Sur gentoo, j'ai installé le package, mais je ne sais pas comment l'activer.

Pouvez-vous m'aiguiller svp ?

----------

## guilc

De la même manière :

```
[[ -f /etc/profile.d/bash-completion.sh ]] && . /etc/profile.d/bash-completion.sh
```

----------

## _Seth_

Si tu as installé le package, la moitié du travail est fait. L'autre moitié consiste à l'activer avec eselect. Il n'y a plus besoin de modifier ~/.bashrc.

Pour la complétion avec eselect, il faut suivre les indications affichées à la fin de l'emerge:

 *app-shells/bash-completion wrote:*   

> Any user can enable the module completions without editing their
> 
> .bashrc by running:
> 
>     eselect bashcomp enable <module>
> ...

 

Pour résumer, en root, un petit coup de 

```
# eselect bashcomp list
```

pour voir les modules existant et tu actives les modules (pour tous les utilisateurs) avec 

```
# eselect bashcomp enable --global <module>
```

Pense à ajouter le use flag bash-completion dans ton make.conf pour activer le support de la complétion dès qu'un ebuild le propose.

----------

## guilc

 *_Seth_ wrote:*   

> 
> 
> If you use non-login shells you still need to source
> 
> /etc/profile.d/bash-completion.sh in your ~/.bashrc.

 

Ce qui est le cas de.... 99% des terminaux dans un environnement X  :Wink: 

----------

## zerros

Merci pour les infos. J'avais déjà jouter le USE flag donc impec.

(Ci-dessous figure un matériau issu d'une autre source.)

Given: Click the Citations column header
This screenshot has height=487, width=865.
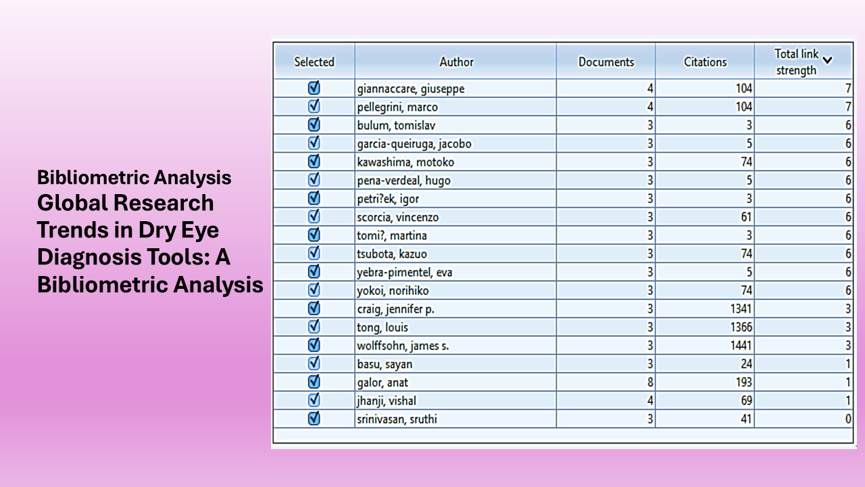Looking at the screenshot, I should 705,62.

Par contre je ne pensais pas qu'il fallait ajouter chaque module auquel je voudrai de la completion.

Je pensais que c'était pas défaut, comme sur debian. Mais bon. je change d'OS, donc ça va avec  :Wink: 

Merci pour les infos. Comment puis-je ajouter de la completion à emerge ?

----------

## guilc

eselect bashcomp enable --global gentoo

----------